Thursday, August 26, 2010

Sayed hussain hadi's BCT Dairy




 Prepared by Sayed hussain hadi   ID: 1061110870
                         When I wanted to become a smoker
                         
Long time ago, my mother used to tell me not to smoke because my father was smoking in front of me all the time. She told me that if I smoke the first thing will happen to me is my teeth will be yellow, but I said how if I wash my teeth everyday?
My mother want to persuade me to not even think about being a smoker, so she said to me if your teeth become yellow , then your smile will be ugly which will make ladies avoid talking to you  Not only that she also added the idea that my smell will be awful which will make people run away from me and if no one wants to be around me I will be lonely or uncomfortable. My response was like what if I use perfume? Because at that time I was a smoker but I didn't want my mum to find out. But she kept quite for few minutes.

After that she started to talk about facts, that smoking will lead me to like for example, have cancer or many other diseases that could make my life miserable and that in the end   will pay for the cost and will suffer the pain, and she said you will remember that if you don't take my advice.

                        cigarettes will lead to sad ending.

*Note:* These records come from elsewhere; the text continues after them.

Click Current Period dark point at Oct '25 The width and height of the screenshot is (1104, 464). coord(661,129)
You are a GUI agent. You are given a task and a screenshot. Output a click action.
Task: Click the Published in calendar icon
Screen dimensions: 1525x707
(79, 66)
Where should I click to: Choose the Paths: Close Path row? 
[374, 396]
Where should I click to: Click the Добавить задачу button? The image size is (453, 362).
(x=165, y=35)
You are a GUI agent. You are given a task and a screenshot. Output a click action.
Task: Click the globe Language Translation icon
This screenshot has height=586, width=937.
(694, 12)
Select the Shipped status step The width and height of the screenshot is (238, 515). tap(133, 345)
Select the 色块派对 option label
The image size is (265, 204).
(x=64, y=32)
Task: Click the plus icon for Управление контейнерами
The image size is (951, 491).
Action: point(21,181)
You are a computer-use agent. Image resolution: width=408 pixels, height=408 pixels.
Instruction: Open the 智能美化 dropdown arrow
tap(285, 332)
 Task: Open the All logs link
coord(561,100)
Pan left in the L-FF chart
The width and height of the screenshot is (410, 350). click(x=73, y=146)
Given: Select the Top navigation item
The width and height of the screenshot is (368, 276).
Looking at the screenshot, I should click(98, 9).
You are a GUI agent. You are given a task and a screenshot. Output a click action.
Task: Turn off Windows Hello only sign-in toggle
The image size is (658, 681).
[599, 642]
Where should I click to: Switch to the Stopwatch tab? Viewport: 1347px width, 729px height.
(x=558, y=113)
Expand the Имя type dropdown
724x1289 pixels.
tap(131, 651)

                                    
This conversation was a clear example about ad populum appeal to indirect consequences (slippery slope argument). The reason that made her to tell me about all these consequences is to make me believe that smoking is bad, but there is many other possibilities that could happen in the future, which can change the outcomes in the future, for example I may smoke for few months and I figure out that smoking is wasting of time and money, and I may change my mind and stop it by myself. So at this point we can see that my mother did some mistakes in her reasoning for this argument, but any mother would say that for her son.